* _Exercise requirements_:
#1 Name the conceptual tags that the extract on SGML tagging says the Rossetti Archive needed to detach from rendering.
#2 Reproduce the stretch of the extract on SGML tagging from "whereas the same" through "any particular rendering.".
#3 Translate this sentence from the extract on SGML tagging into Spanish: "SGML is designed to operate most efficiently if the answer to all of these questions is yes."

* _Extract provided_:
__________________________________________________

None of those solutions is particularly helpful when alterations are based on a reconceptualization of textual relations or rendering, which typically require thorough reexamination of all files and involve new decisions, new observations, and new tags. It may be that second- or third-generation projects of that kind will be able to avoid many of the revisions that the Rossetti Archive has experienced. But ultimately, it may be that we should consider inventing grammars of description more forgiving and flexible than SGML. Alternatively, we might acknowledge that SGML cannot easily preserve all the kinds of information that scholarly editions have valued throughout their bookish history. Such an admission might well free us to create specific electronic toolsets and databases whose radical functionality would exempt them from being "editions" as such. While the future of scholarly editions certainly will involve electronic frameworks and digitalization, such editions may come to depend on protocols other than those of SGML.

Rendering Conceptual Units: The Need for Double-Tagging

For the textual editor, another major problem with SGML involves the competing claims of formal structures and typographic rendering. As mentioned above, in order for a computer to display an SGML document, it must be told how to render the text marked by a given tag. For example, should it indent at every paragraph tag? Should it place a set of quotations marks at every quote tag? Should all titles of books tagged as such be rendered in italics? SGML is designed to operate most efficiently if the answer to all of these questions is yes. However, anyone who has worked on a scholarly edition will recognize the problem with such assumptions of regularity. Sets of documents rarely conform to such rigid schema, particularly when they include texts drawn from books, periodicals, and manuscripts from across many decades.

At the Rossetti Archive, we tabled that issue during the initial stages of the project, under two working assumptions: one, that the yet-to-be-created browser that would process our SGML files would somehow sort out questions of rendering, and two, that the facsimile images would provide ample witness to typographic specifics. Only recently, as we have approached the conclusion of the first installment, have we recognized the need to detach rendering from some of our conceptual tags, specifically <quote>, <title>, and <foreign>. For example, an italicized appearance of the title of Rossetti's famous sonnet sequence would be tagged as follows:

<hi rend="I"><xref doc="22-1869.raw"><title level="wrk">The House of Life</title></xref></hi>

whereas the same title rendered in plain-text inside quotation marks would be tagged

&ldquor;<xref doc="22-169.raw"><title level="wrk">The House of Life</title></xref> &rdquor;

The <xref> tags mark the text as a link to another file, in this case to the top-level document called a RAW (Rossetti Archive Work), which introduces and itself contains links to all documentary instances of that work. In the first instance, the <hi rend="i"> tag indicates that the enclosed text is rendered in italics, whereas in the second, the "& ldquor;" and "& rdquor;" are entity references that represent left and right double quotation marks. Note that in this case, the rendering information is nested outside of the title tags, because the title itself does not include any particular rendering.

__________________________________________________

* _Data section_:
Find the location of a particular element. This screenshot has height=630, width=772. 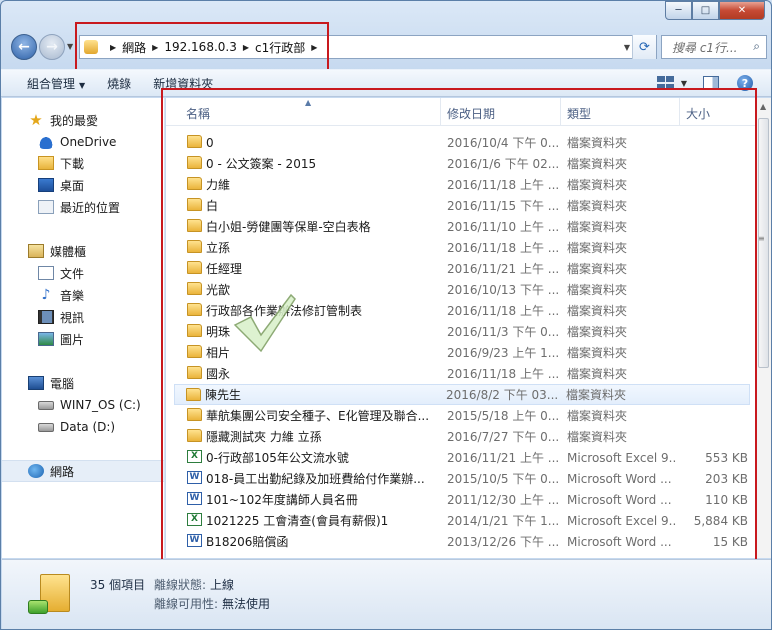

__________________________________________________

* _Answers in order_:
#1 <quote>, <title>, <foreign>

#2
whereas the same title rendered in plain-text inside quotation marks would be tagged

&ldquor;<xref doc="22-169.raw"><title level="wrk">The House of Life</title></xref> &rdquor;

The <xref> tags mark the text as a link to another file, in this case to the top-level document called a RAW (Rossetti Archive Work), which introduces and itself contains links to all documentary instances of that work. In the first instance, the <hi rend="i"> tag indicates that the enclosed text is rendered in italics, whereas in the second, the "& ldquor;" and "& rdquor;" are entity references that represent left and right double quotation marks. Note that in this case, the rendering information is nested outside of the title tags, because the title itself does not include any particular rendering.

#3 SGML está diseñado para funcionar con la máxima eficiencia si la respuesta a todas estas preguntas es sí.